Influenced by the data protection strategy of cloud computing, most of the data protection research related to edge computing is based on the challenge-proof strategy [10,37]. In this strategy, the computing device or service provider initially initiates a data check request with the edge server. The edge server that receives the request will perform local computing verification based on the correct data replica digest provided by the computing device. When the verification is successful, the edge server communicates the verification result to the service provider; otherwise, the terminal computing device must resend the computing data. The computation and network backhaul costs are enormous [28] if this method occurs in many edge servers under collaborative computing.
In addition, in the ever-changing edge network environment, it is essential to confirm the rights of the data itself, that is, to record the data usage process. It is assumed that after the terminal computing device generates a computing task, a penetration attack will occur during the request to uninstall the edge server, resulting in the task being tampered with. The terminal computing device sends out an incorrect task, and the edge server will obtain an incorrect calculation result through collaborative or local calculation after receiving the task. This process wastes the computing resources of the edge network and increases the network load.
Therefore, this paper proposes a protection scheme based on data confirmation to solve the above-mentioned problems. The scheme realizes the data right confirmation operation based on the blockchain. When the data replica of an edge server is damaged, it can be tracked to the nearest edge server according to the data information stored on the blockchain to obtain a reliable data replica. At this juncture, the edge server is solely tasked with validating the integrity of the data stored within the blockchain. It does not need to interact with other servers for confirmation, which significantly reduces the number of network backhauls. In addition, we have adopted a new consensus mechanism that can regularly or on-demand verify the data replica in the edge server to ensure the correctness of the edge server’s computing tasks. This avoids the waste of edge server computing resources and solves the problem of false negative detection results. The contributions of this paper are as follows:
We propose a lightweight protection scheme based on data permission confirmation, which is a data-centric scheme. In this scheme, we first innovatively proposed a two-round consensus mechanism based on PoW and expanded two new algorithms to form a complete consensus algorithm. The algorithm can check the calculated data content in time and accurately locate the specific location of the damaged data.

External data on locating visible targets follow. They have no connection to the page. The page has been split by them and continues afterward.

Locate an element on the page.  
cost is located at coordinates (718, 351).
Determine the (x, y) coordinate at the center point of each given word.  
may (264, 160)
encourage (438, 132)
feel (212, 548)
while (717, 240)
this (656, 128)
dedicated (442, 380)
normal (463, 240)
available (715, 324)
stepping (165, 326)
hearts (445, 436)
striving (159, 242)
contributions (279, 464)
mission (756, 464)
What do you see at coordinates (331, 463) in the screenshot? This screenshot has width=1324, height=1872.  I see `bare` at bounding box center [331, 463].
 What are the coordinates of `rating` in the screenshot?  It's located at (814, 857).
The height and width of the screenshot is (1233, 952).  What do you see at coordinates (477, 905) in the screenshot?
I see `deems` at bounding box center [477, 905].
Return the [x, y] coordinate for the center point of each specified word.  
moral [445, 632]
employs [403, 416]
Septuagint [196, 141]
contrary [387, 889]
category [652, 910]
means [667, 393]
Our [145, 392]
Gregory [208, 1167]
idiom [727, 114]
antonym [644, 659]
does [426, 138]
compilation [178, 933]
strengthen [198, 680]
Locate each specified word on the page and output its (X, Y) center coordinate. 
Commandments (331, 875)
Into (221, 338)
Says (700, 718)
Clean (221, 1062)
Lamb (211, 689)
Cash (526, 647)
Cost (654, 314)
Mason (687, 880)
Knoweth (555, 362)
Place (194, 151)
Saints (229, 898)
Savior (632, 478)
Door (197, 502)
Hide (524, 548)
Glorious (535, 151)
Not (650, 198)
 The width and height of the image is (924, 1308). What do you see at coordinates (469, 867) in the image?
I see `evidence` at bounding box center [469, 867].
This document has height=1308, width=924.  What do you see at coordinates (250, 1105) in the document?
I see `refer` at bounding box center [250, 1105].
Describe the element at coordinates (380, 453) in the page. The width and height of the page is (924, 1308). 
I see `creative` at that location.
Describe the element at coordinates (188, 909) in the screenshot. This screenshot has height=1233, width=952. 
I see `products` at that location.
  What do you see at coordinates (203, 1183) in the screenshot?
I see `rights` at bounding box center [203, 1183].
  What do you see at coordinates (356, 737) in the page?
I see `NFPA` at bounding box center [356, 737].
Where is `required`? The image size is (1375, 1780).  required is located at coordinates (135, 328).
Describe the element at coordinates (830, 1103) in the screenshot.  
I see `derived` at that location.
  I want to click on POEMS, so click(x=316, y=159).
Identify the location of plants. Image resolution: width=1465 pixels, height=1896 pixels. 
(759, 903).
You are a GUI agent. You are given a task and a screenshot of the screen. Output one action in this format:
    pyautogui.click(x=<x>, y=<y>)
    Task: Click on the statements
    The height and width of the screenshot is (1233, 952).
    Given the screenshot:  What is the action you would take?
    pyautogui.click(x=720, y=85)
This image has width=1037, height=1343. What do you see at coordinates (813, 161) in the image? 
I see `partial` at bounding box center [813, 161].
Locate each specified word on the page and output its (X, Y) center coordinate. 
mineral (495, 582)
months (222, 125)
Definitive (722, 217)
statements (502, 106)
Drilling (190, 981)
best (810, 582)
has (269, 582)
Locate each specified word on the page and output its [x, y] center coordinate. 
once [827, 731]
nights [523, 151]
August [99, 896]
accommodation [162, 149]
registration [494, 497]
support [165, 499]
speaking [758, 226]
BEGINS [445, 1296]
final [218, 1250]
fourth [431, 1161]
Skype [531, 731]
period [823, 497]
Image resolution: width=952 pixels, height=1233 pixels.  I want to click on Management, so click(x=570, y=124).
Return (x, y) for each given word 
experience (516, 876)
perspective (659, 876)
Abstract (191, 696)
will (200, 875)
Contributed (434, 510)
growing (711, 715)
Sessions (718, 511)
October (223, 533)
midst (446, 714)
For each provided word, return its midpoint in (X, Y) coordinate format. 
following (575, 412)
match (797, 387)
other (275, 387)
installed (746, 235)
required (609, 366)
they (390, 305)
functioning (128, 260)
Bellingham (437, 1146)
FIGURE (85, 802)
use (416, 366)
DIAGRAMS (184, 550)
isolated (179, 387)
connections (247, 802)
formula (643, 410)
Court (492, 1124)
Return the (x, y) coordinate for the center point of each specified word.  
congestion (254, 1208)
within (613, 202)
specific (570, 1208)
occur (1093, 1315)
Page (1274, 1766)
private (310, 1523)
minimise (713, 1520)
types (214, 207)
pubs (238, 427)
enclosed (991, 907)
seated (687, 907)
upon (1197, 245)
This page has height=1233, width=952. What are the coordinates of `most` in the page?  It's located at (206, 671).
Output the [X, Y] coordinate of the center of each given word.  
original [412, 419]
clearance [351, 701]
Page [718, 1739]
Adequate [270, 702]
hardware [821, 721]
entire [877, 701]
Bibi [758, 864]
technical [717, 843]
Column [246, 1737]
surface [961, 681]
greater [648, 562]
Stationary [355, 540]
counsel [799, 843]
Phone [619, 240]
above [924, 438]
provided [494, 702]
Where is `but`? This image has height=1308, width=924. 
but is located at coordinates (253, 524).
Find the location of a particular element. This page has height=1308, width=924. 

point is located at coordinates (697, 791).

We solve the problem of false-negative data detection results and combine BMEC technology to minimize network backhaul and fully use edge server computing resources.
We evaluate our scheme against some existing advanced schemes. Experimental results and security analysis show that our scheme can achieve a 100% damage detection rate under different data copies and blocks and have relatively low detection delay consumption. This scheme can effectively guarantee data integrity in edge computing and significantly save computing and communication resources of the edge network.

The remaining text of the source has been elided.